■ DATA:
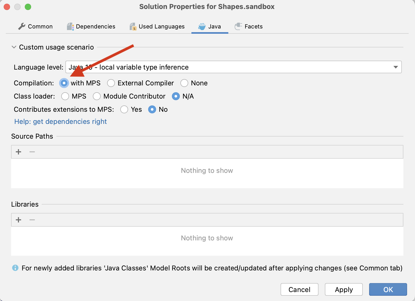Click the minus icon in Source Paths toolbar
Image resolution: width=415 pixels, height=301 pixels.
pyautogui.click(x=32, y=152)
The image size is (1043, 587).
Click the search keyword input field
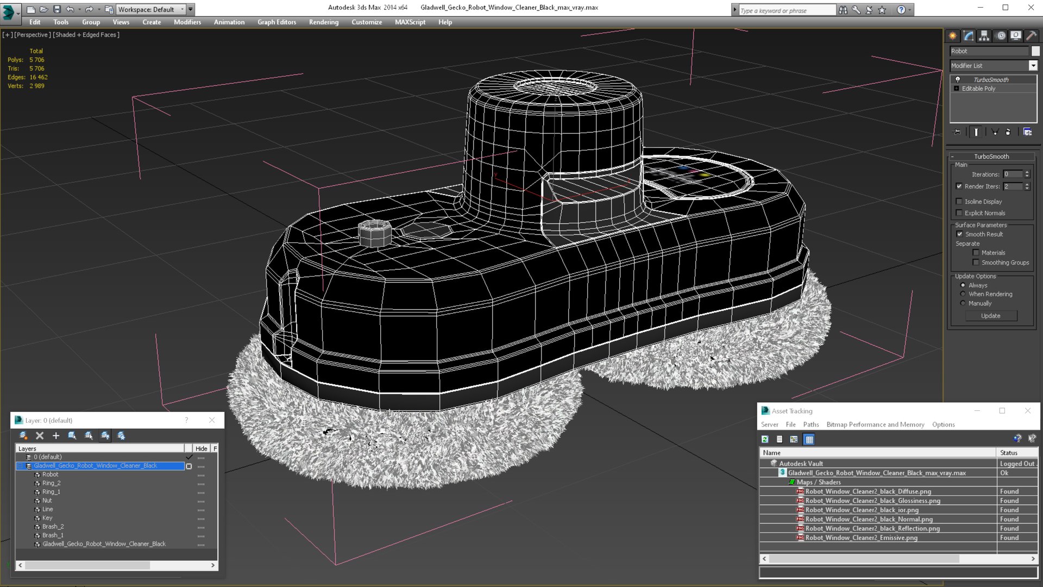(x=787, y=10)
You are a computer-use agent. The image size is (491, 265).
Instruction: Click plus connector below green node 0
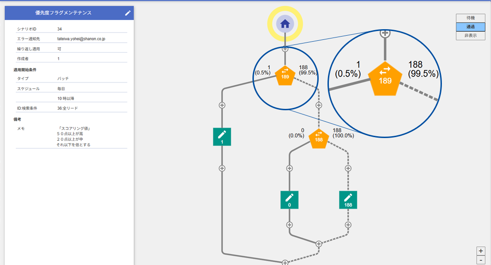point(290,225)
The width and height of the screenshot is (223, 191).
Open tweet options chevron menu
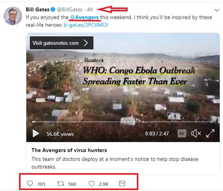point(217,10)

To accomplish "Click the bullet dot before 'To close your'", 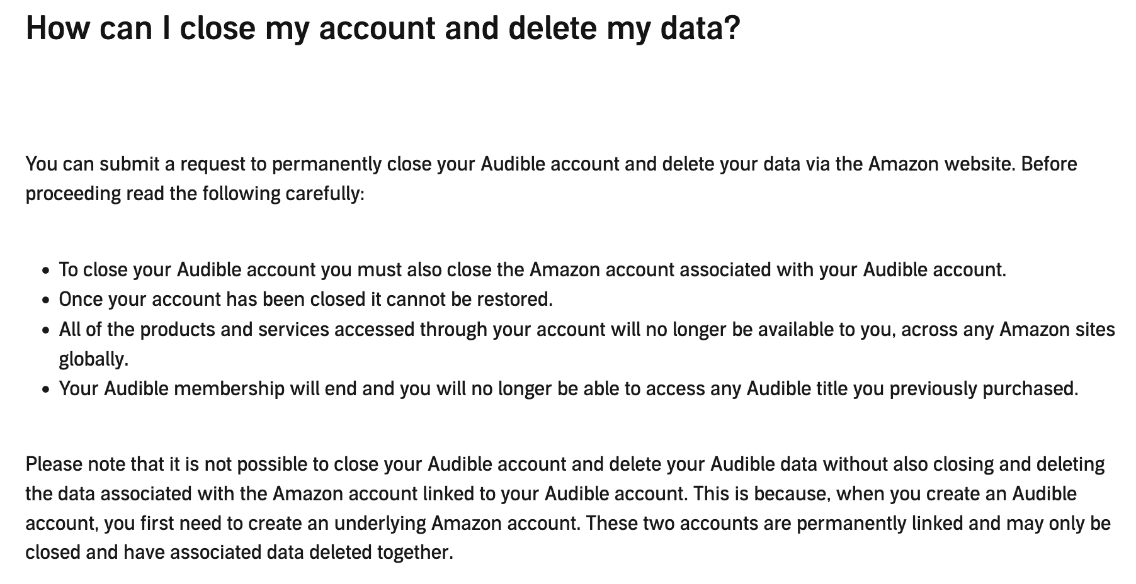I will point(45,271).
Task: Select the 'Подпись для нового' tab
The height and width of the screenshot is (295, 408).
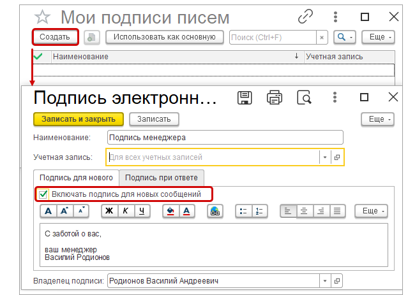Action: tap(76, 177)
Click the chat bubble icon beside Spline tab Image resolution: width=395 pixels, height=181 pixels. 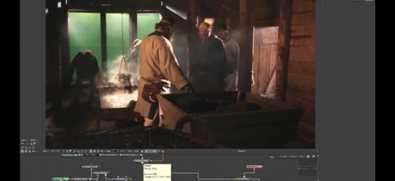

--

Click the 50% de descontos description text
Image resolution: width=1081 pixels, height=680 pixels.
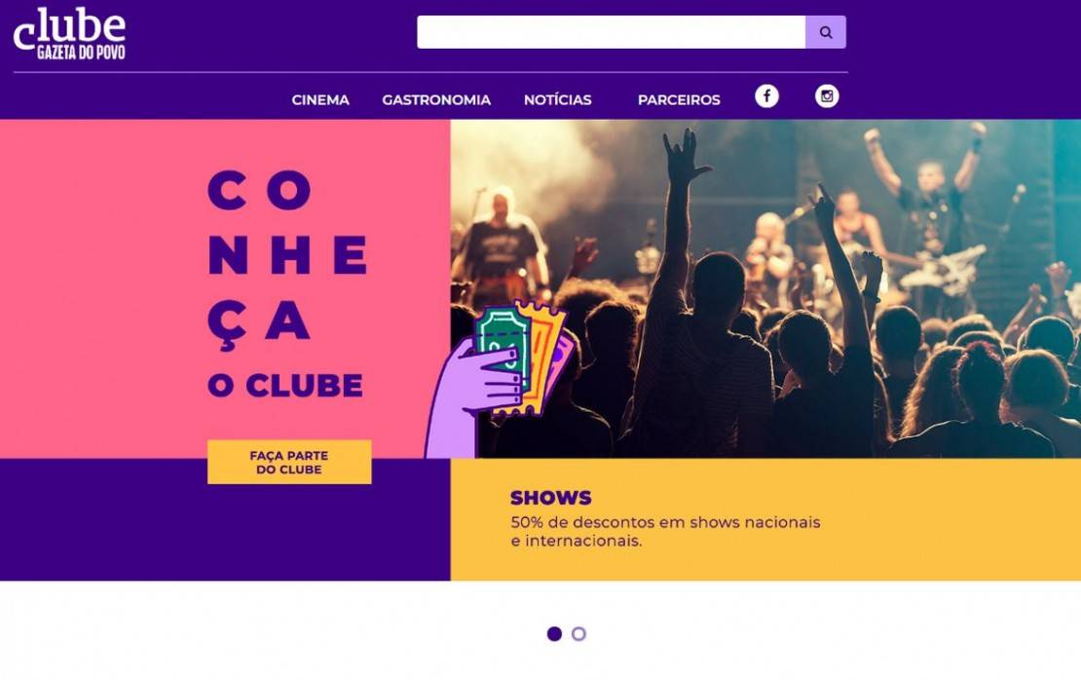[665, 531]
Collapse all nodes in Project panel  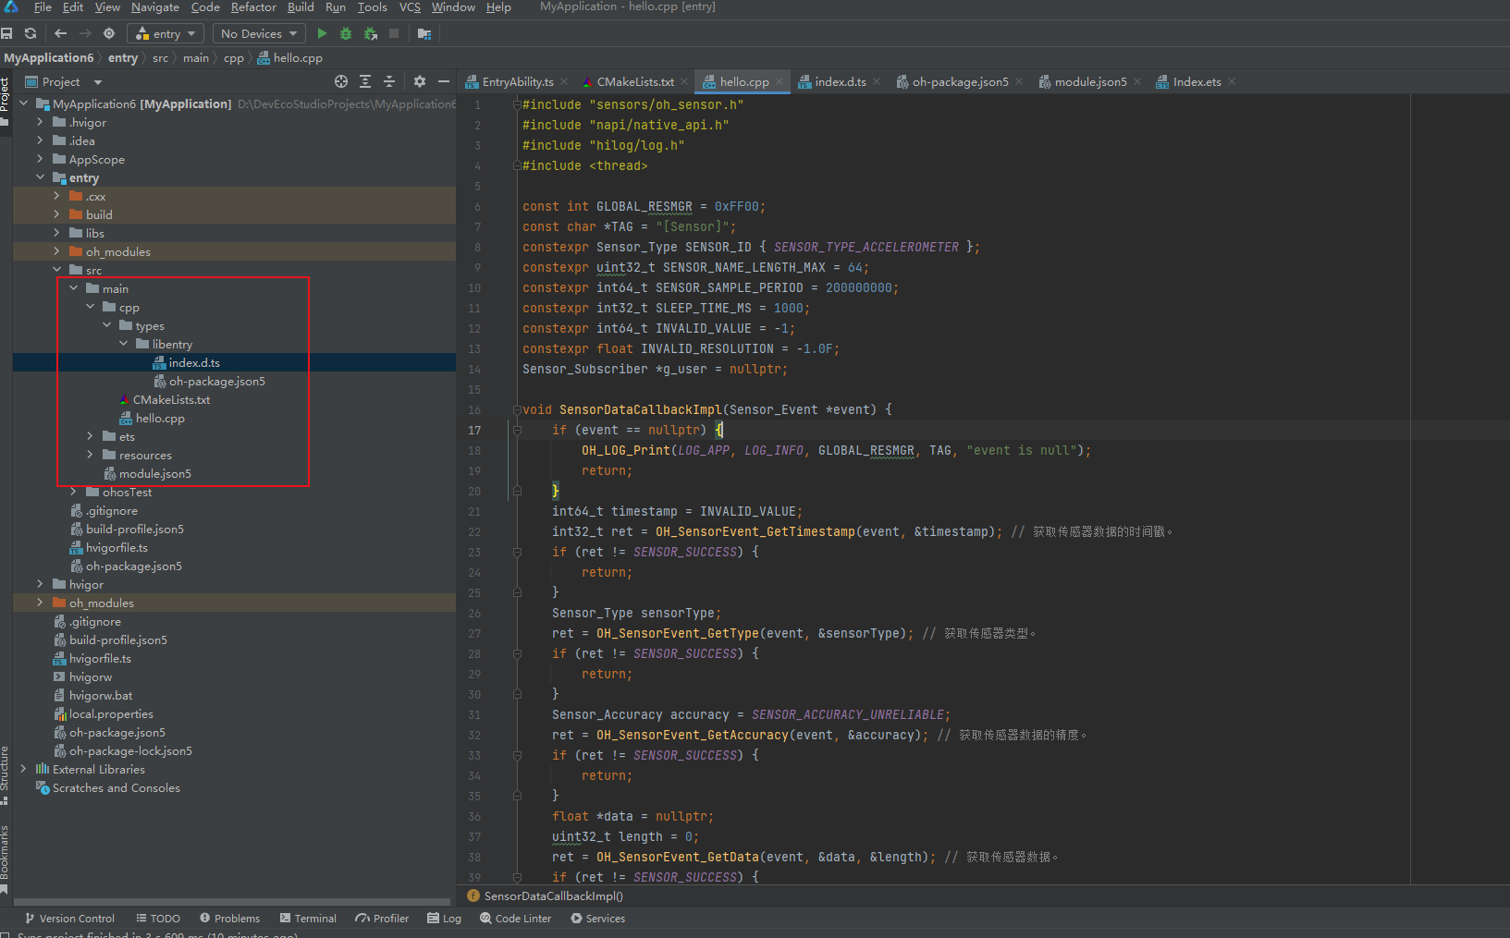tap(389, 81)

...

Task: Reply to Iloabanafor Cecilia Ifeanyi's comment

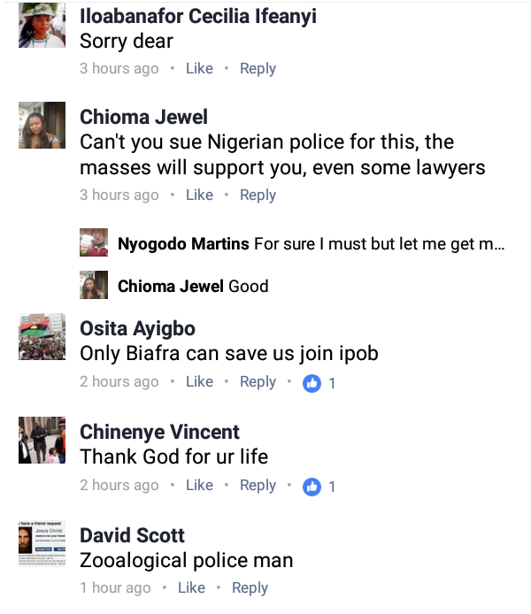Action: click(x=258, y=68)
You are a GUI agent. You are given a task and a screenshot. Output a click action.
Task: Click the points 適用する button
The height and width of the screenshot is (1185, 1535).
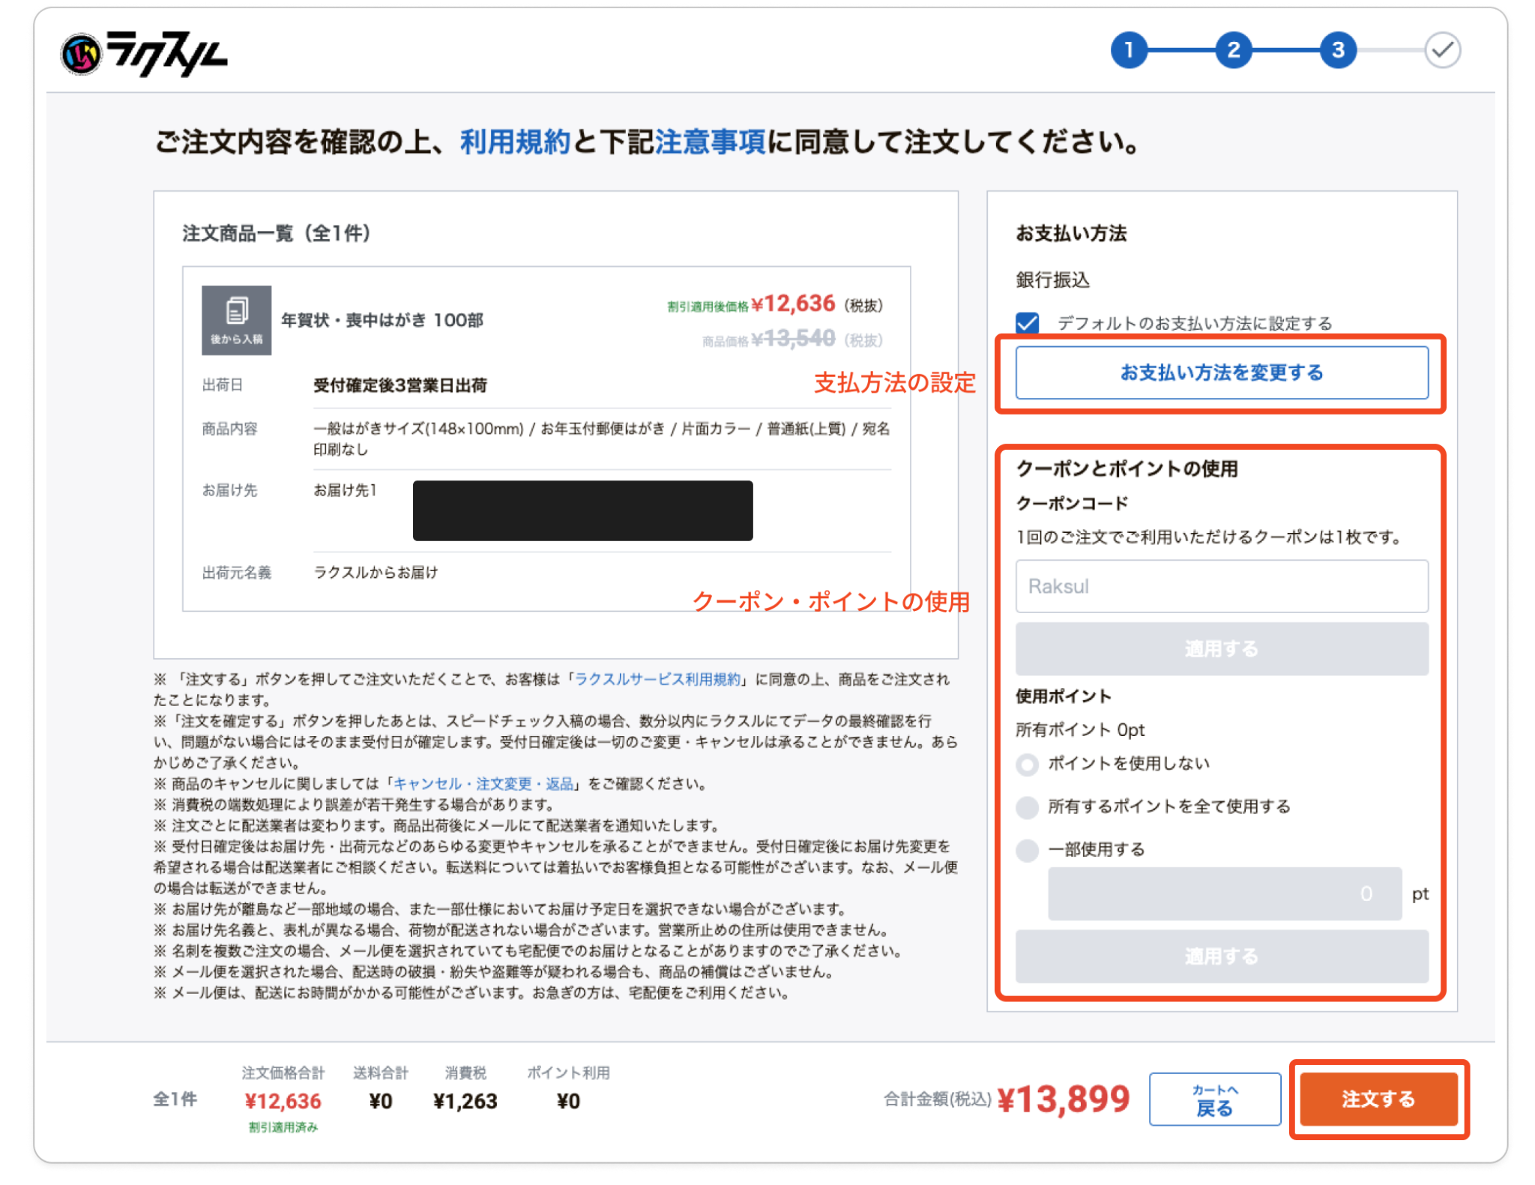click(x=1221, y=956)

■ PROBLEM STATEMENT: Copy out the entries above word for word, beginning with the line containing "You are a GUI" and finishing with the line containing "click(x=1221, y=956)". Don't include the pictures in your copy.

■ ANSWER IN FULL:
You are a GUI agent. You are given a task and a screenshot. Output a click action.
Task: Click the points 適用する button
The height and width of the screenshot is (1185, 1535).
click(x=1221, y=956)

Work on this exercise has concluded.